Task statement:
Find every line of the listing below where "Expand" appears, and copy it.
=-=-=
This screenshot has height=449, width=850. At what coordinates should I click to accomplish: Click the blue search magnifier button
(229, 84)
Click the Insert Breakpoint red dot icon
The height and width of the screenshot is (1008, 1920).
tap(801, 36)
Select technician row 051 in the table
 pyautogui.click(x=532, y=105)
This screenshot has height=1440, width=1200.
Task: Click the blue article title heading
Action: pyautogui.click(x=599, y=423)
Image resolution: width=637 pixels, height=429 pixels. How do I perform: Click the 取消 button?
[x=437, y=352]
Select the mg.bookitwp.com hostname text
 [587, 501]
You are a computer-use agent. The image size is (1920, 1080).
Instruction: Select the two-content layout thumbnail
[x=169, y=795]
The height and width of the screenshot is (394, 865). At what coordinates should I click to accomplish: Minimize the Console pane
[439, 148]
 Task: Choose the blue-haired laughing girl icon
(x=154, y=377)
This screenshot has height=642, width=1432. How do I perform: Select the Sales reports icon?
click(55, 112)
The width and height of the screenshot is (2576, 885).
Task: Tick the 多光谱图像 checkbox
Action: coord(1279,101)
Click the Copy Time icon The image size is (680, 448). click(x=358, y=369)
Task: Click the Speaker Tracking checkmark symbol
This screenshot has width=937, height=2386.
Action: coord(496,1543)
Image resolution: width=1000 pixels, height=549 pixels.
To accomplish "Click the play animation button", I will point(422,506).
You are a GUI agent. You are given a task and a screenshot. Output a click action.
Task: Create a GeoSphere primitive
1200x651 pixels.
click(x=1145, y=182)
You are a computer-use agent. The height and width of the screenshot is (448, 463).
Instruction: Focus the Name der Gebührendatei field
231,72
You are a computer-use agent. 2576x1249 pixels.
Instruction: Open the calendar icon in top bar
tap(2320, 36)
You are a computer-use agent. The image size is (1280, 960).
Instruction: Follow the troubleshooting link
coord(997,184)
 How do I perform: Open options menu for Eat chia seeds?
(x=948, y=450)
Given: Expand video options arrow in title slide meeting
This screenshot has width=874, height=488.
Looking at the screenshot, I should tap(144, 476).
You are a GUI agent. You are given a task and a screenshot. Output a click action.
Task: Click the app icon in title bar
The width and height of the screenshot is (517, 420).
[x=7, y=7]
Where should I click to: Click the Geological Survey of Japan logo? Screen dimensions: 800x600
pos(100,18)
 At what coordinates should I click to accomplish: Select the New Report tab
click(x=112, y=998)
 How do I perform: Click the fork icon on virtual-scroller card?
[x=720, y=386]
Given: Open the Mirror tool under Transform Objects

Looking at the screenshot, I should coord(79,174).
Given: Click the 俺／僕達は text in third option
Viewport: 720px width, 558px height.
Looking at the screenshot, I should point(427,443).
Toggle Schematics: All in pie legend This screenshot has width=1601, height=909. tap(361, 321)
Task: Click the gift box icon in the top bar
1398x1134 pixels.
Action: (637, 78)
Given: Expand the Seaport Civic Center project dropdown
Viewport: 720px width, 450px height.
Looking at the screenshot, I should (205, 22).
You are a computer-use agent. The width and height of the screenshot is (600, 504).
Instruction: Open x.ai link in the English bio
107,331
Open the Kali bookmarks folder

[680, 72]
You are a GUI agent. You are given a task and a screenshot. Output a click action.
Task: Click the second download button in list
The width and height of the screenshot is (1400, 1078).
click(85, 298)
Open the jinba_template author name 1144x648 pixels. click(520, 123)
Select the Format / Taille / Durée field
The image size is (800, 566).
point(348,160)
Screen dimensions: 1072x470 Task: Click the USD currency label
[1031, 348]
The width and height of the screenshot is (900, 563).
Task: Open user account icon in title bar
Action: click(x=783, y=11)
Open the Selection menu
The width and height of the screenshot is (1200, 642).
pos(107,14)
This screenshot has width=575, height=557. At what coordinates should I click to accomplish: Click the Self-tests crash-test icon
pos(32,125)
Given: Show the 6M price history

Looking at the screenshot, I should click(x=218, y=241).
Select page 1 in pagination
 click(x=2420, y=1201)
=-=-=
Task answer:
Given: Expand video options arrow in title slide meeting
Given: Expand the Seaport Civic Center project dropdown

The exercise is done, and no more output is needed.